Some bugs can be nuisance, but others can result in infestations. Know your bugs if you live in an apartment.
The past few columns have been discussing the pros and cons of apartment life versus single-family homes when it comes to dealing with pests. Many large apartment complexes have regularly-scheduled pest control services to handle seasonal invaders like ants, spiders or stinging insects.
As successful as these treatments are, nothing can prepare you, or prevent you from getting your neighbors’ pests. Here are some facts to know about pest control in apartments.
Fleas can’t move next door
Probably the pest most falsely accused of moving from an adjacent apartment to another are fleas. I hear claims regularly of a neighbor’s flea infestation being shared. This is possible, but only under certain circumstances.
A quick refresher on fleas reminds us that adult fleas are permanent parasites on warm blooded hosts. They do not hop off and on, crawling around a room like ants or cockroaches. The fact an apartment might be totally infested, separated by just a wall or ceiling, is irrelevant.
The only way a true flea infestation can be spread is by a flea-plagued animal dropping eggs into your environment. Tenants, who share an open basement space or common hallways, are potential victims of the infested animal, assuming the animals also co-mingle. I would refer to these spaces, which contain all flea life stages (eggs, larvae and pupae) as truly infested.
These shared spaces are essentially an extension of the infested pet’s domain. Just like a primary living room or bedroom, walking through these areas will prompt pupae to hatch into adults, ready to share.
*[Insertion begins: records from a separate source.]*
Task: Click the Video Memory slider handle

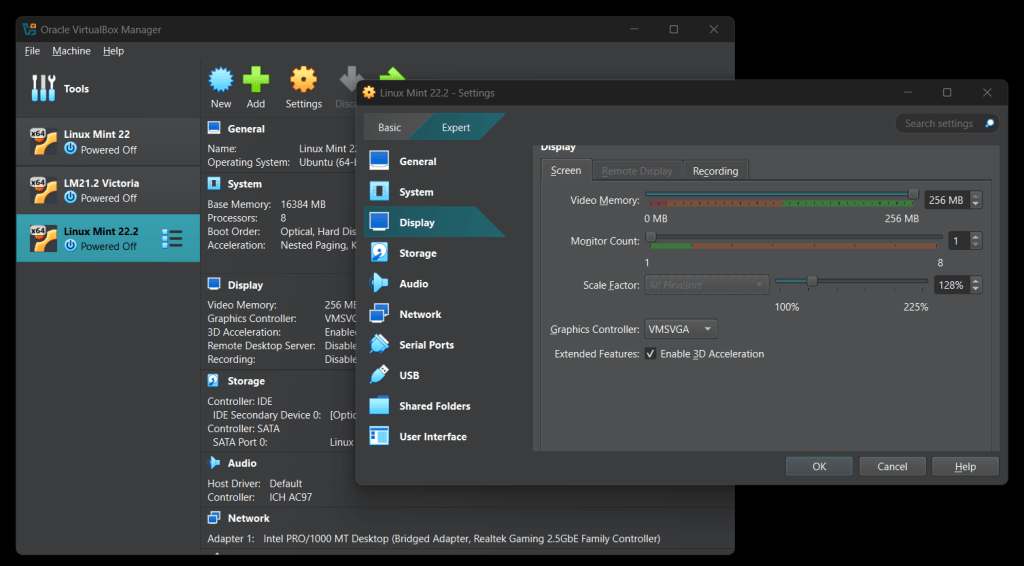Action: 913,193
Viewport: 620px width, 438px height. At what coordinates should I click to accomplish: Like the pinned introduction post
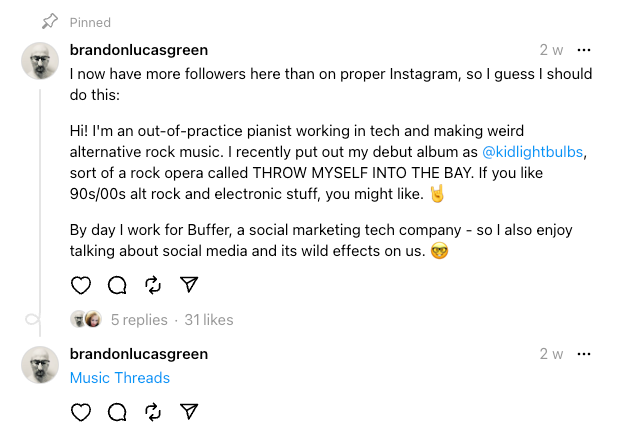pyautogui.click(x=81, y=285)
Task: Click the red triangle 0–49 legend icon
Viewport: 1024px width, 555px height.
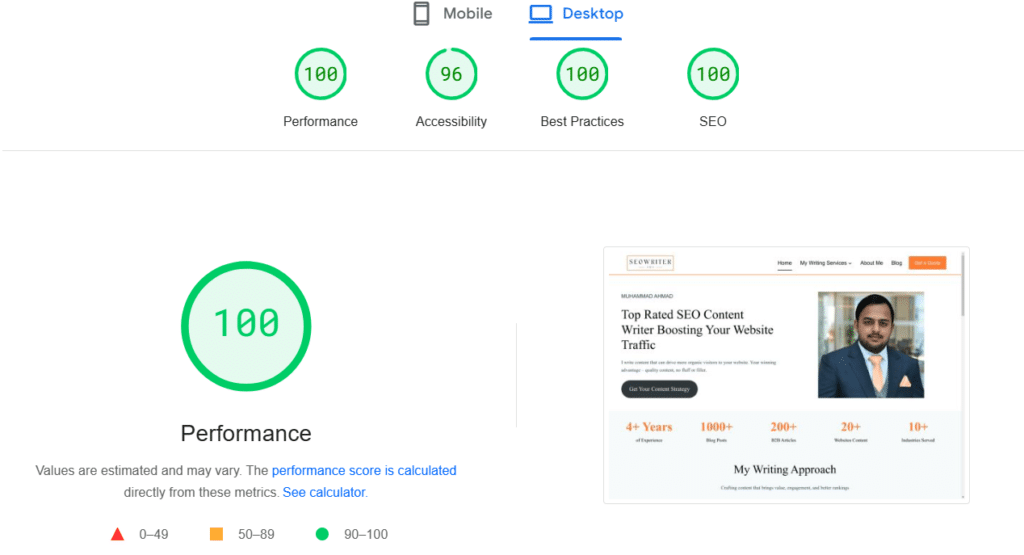Action: pyautogui.click(x=117, y=534)
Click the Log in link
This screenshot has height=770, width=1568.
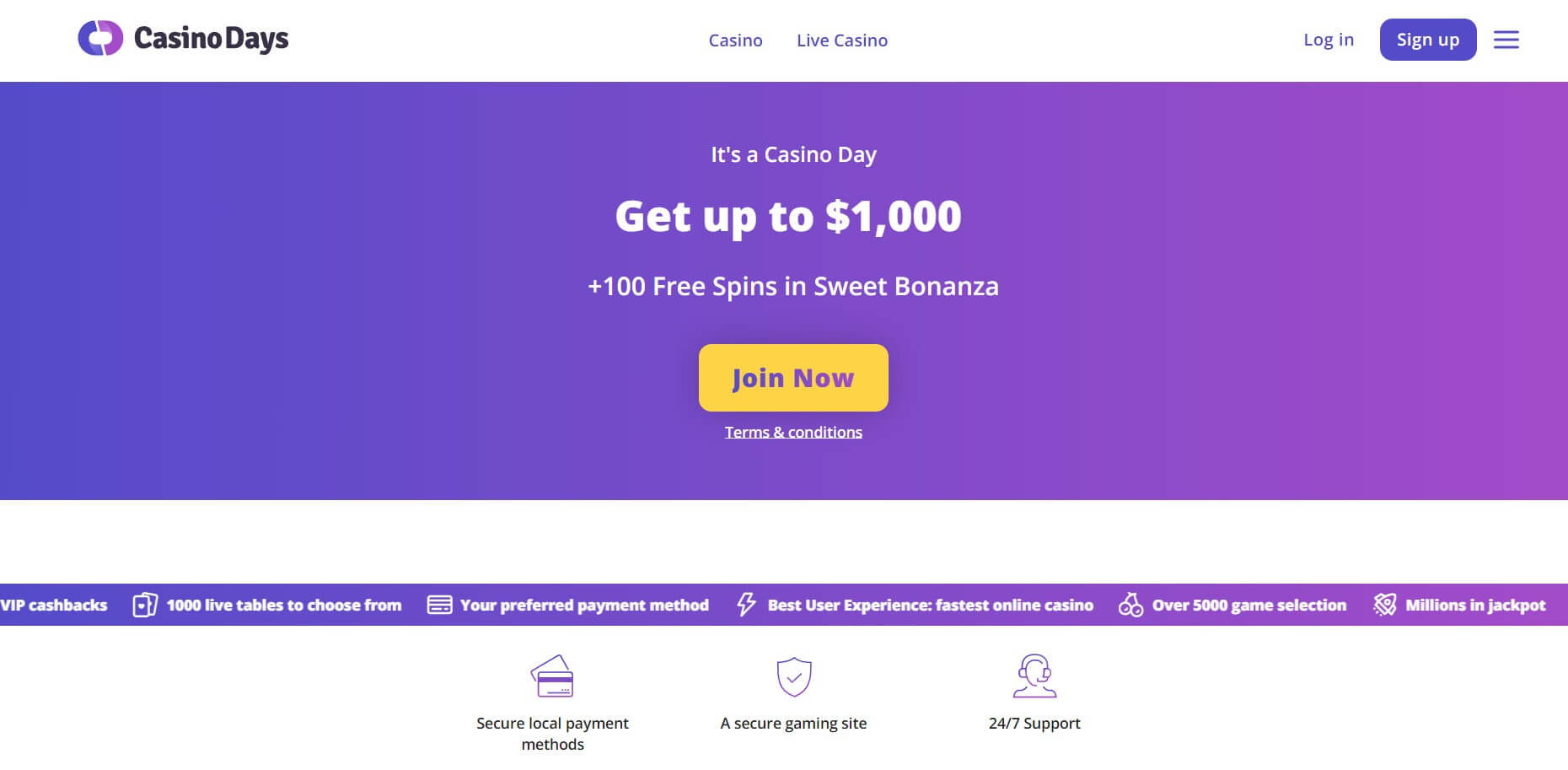click(1329, 40)

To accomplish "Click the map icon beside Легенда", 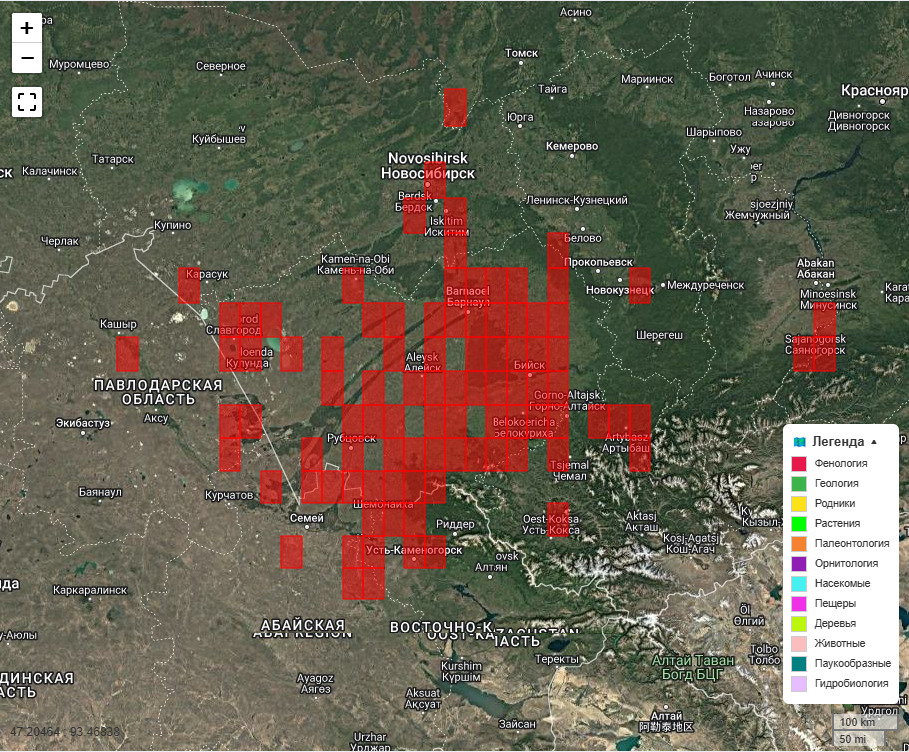I will coord(799,441).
Carrying adult fleas into a room, without a primary host (dog, cat) to drop eggs, is not a real infestation. Humans are very poor hosts, easily brushing-off an adult. Without permanent residence on a host, fleas cannot mate and create a true infestation.
Bed bugs can move next door
While bed bugs can go months without a blood meal, they prefer to eat regularly. They can sense the carbon dioxide we emit from more than 75 feet away.
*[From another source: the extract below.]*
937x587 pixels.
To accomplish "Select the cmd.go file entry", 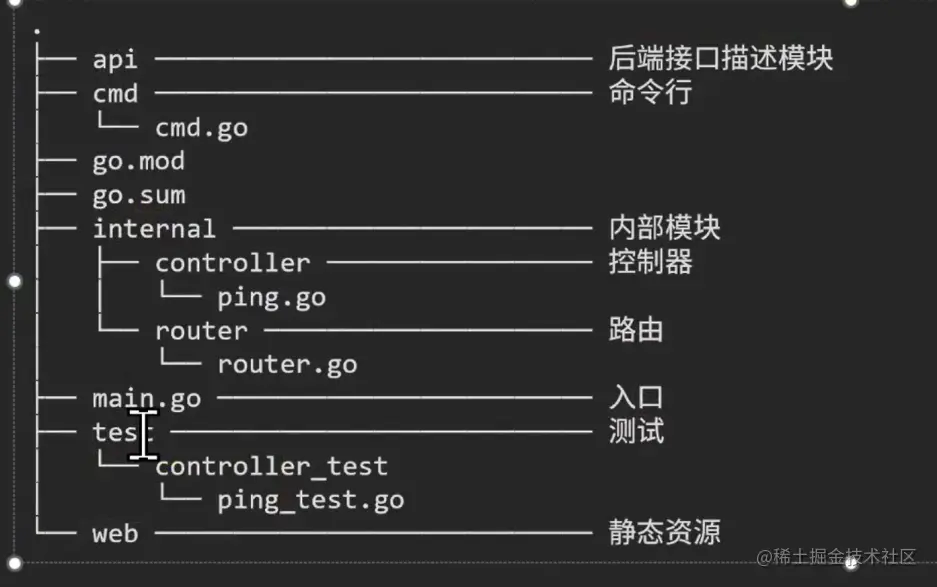I will (201, 129).
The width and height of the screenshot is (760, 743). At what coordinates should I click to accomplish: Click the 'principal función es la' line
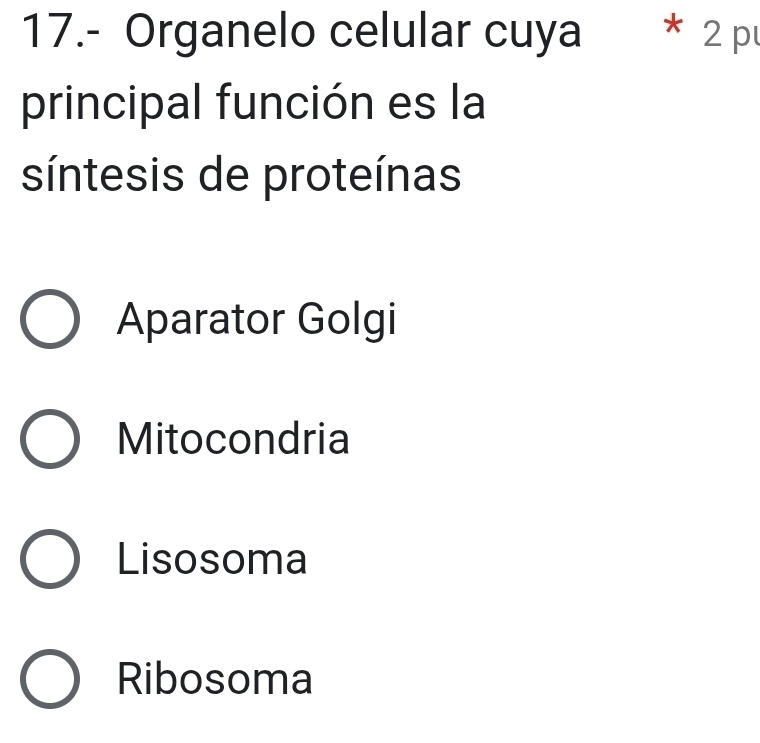(252, 104)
Once an apartment is vacated, the remaining pests start searching for their next nosh through electrical outlets, along duct work and shared plumbing lines. Not only does the empty apartment act as an infestation source, the furniture and possessions of the transient tenant are now relocated to another structure, to carry on the tradition of sharing.
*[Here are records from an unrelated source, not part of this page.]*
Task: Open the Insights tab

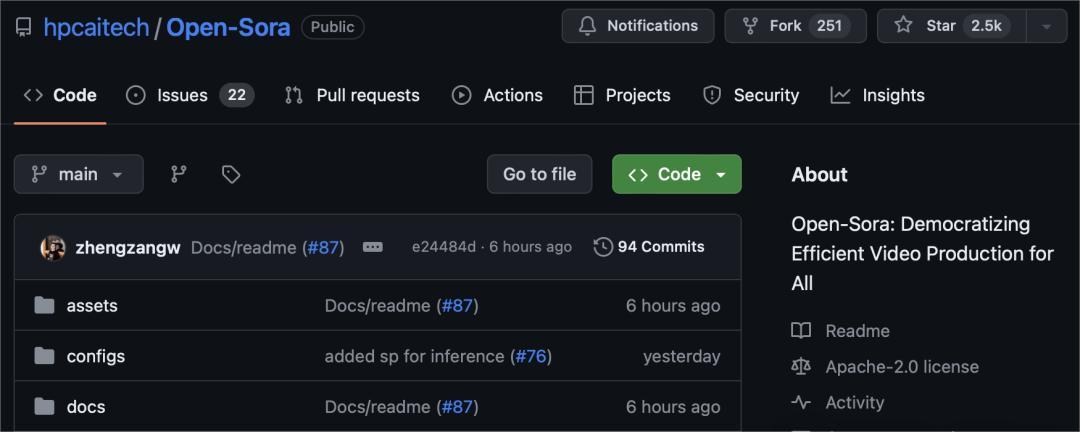Action: pyautogui.click(x=877, y=95)
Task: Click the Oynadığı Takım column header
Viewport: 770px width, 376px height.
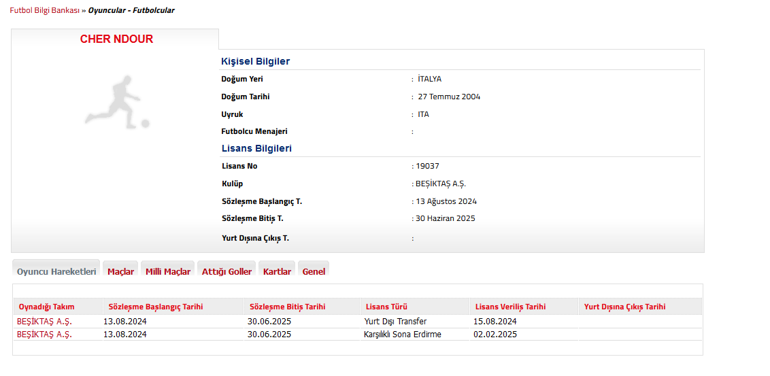Action: (47, 307)
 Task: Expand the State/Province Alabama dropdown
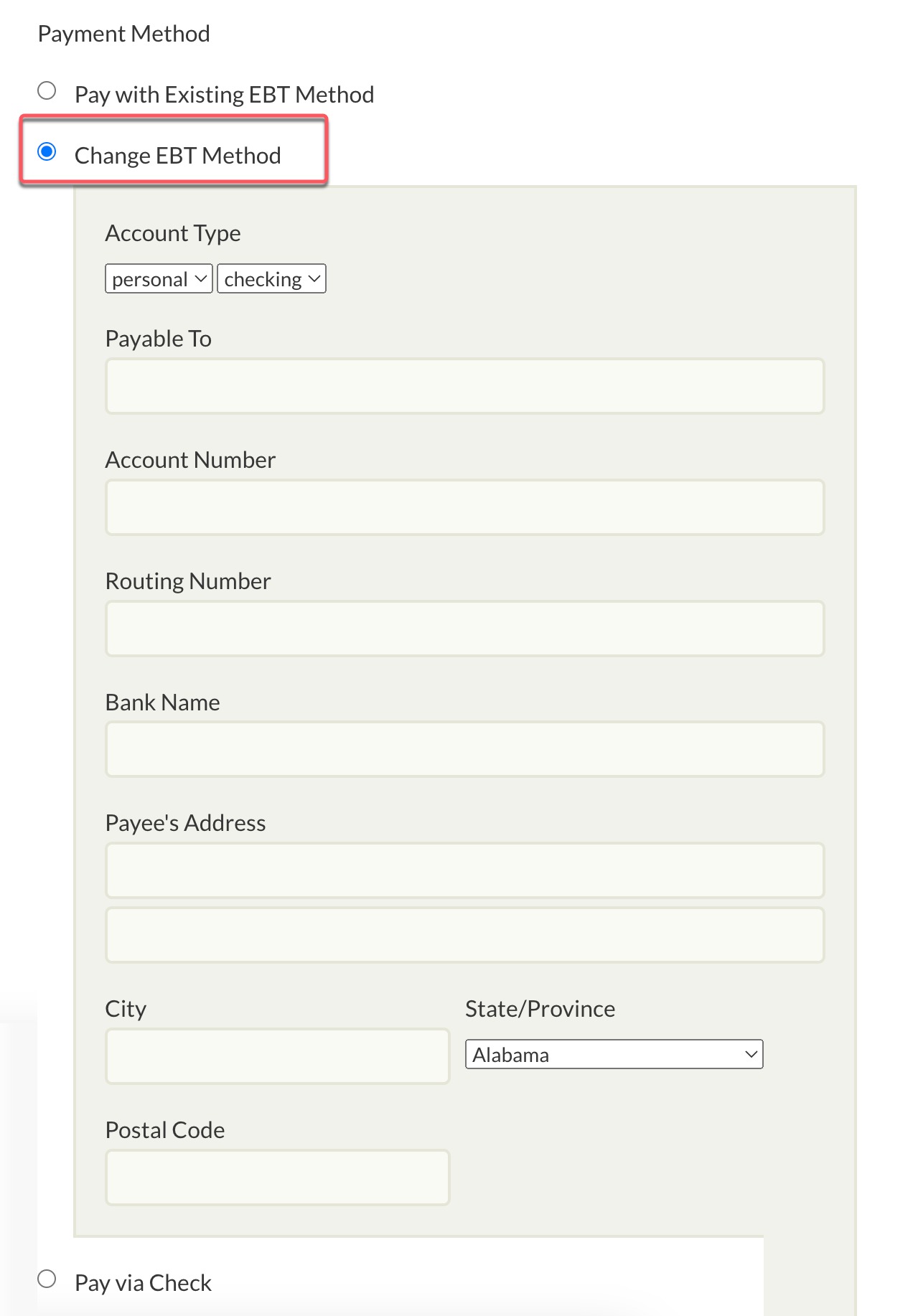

Commonly, furniture left behind in a vacant apartment, is re-purposed by new or remaining tenants. The pests appreciate the “open door policy”, escalating the infestation.
Similarly, a pesticide application, in a single unit of many, will also frequently spread an infestation without precautionary treatments to the adjacent apartments. Repelled by the pesticides, the pests move along their utility highways throughout the building.
Sadly, many tenants are unaware of a pest issue by a fellow resident. Privacy and embarrassment usually prevail, and problems go unannounced.